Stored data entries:

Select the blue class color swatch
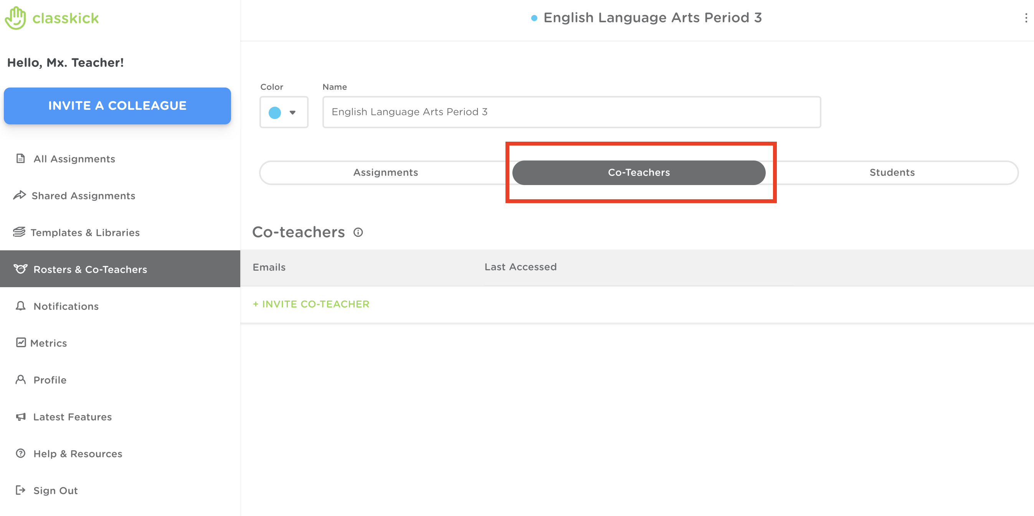Image resolution: width=1034 pixels, height=516 pixels. coord(275,112)
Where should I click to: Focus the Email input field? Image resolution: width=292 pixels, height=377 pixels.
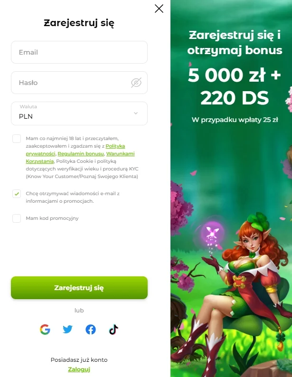pyautogui.click(x=79, y=52)
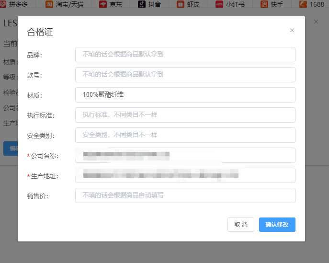This screenshot has width=329, height=263.
Task: Open the 京东 platform icon
Action: click(103, 4)
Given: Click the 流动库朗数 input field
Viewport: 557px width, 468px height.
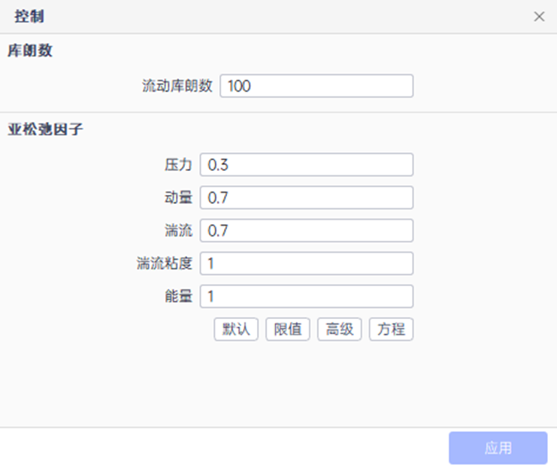Looking at the screenshot, I should [x=316, y=86].
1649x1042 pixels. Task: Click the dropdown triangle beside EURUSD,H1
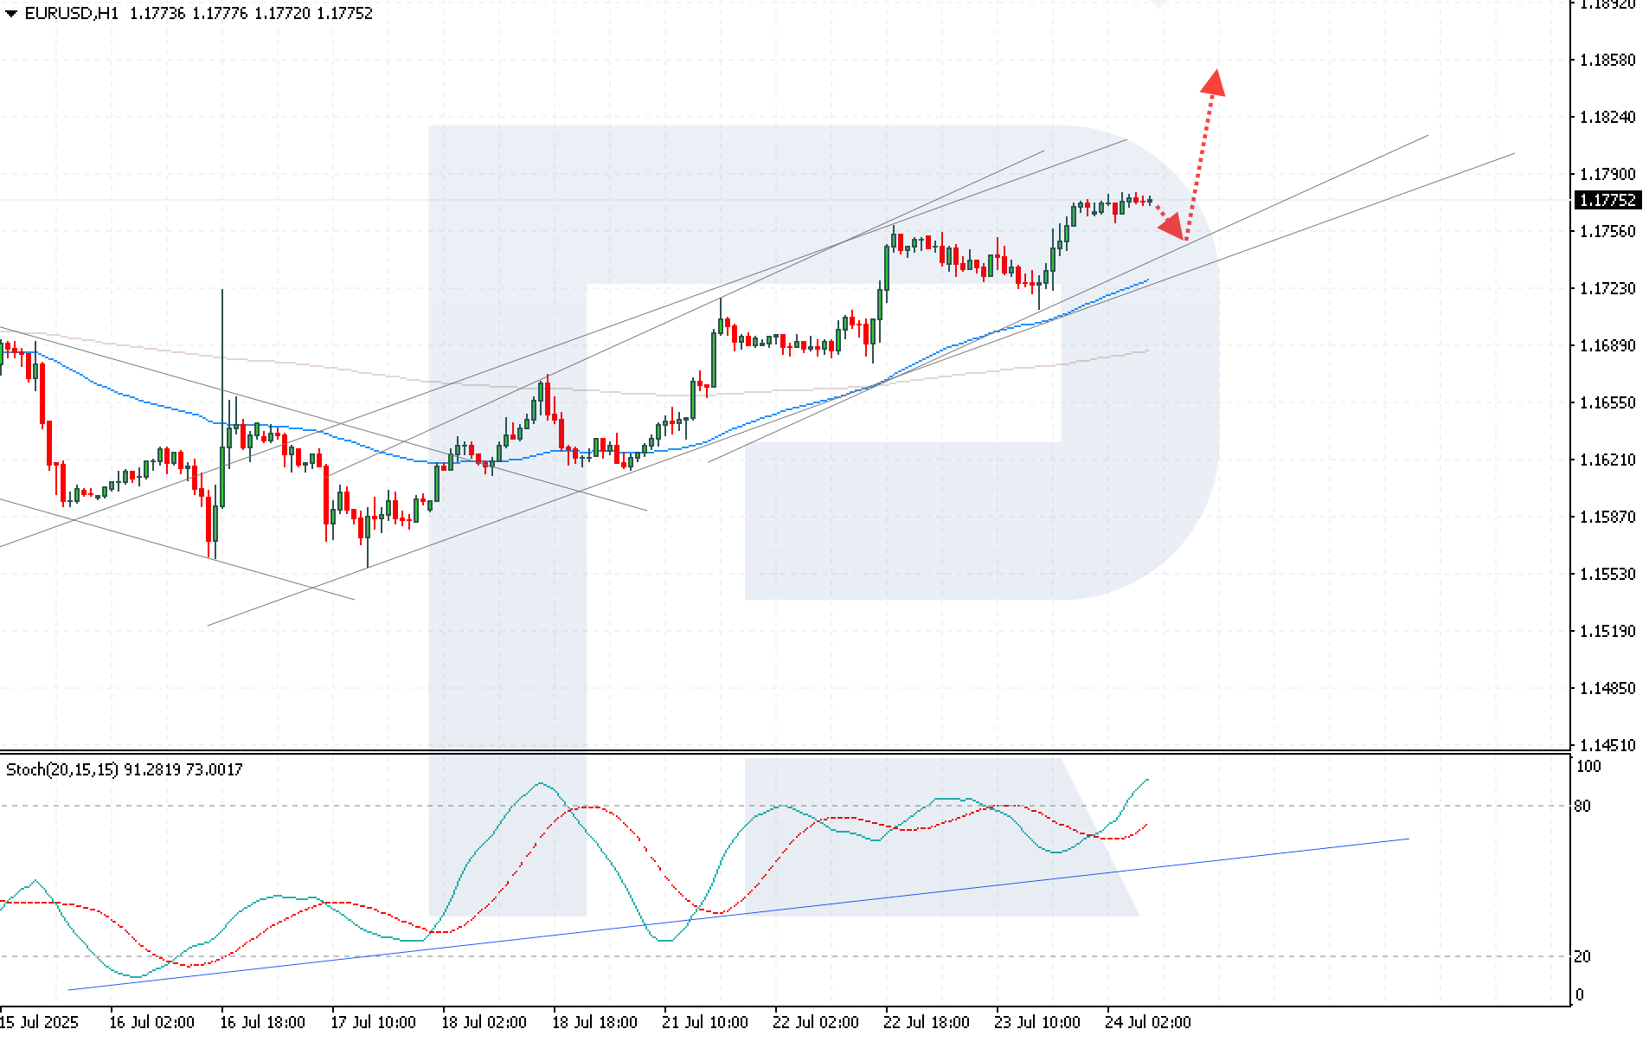11,14
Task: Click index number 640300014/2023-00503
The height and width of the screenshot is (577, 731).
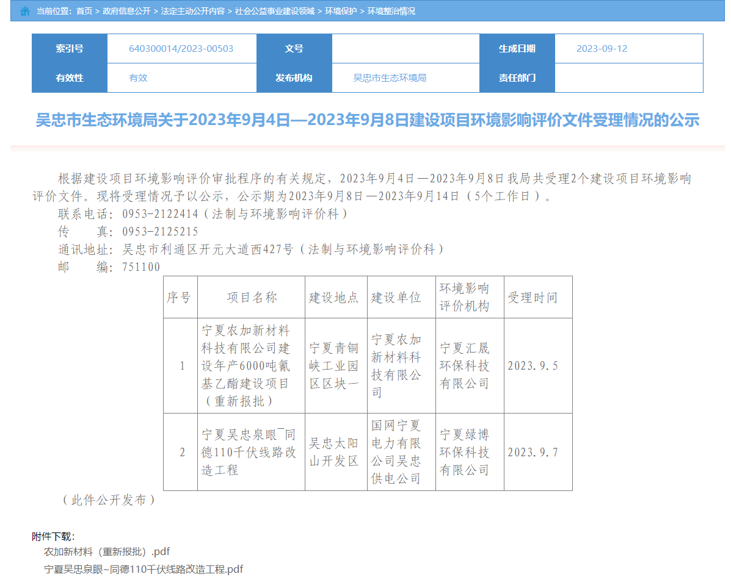Action: tap(181, 49)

:: Task requirements ::
With the pictures omitted, the entries are to be transcribed in full, exactly as they appear.

:: Exercise output ::
Select the blue class color swatch
Image resolution: width=1034 pixels, height=516 pixels. coord(275,112)
Where should I click to: Focus the Email input field? Image resolution: width=292 pixels, height=377 pixels.
pyautogui.click(x=79, y=52)
This screenshot has width=329, height=263.
Task: Open the 京东 platform icon
Action: click(103, 4)
Given: Click the 流动库朗数 input field
Viewport: 557px width, 468px height.
Looking at the screenshot, I should [x=316, y=86].
1649x1042 pixels. Task: Click the dropdown triangle beside EURUSD,H1
11,14
Task: Click index number 640300014/2023-00503
The height and width of the screenshot is (577, 731).
Action: tap(181, 49)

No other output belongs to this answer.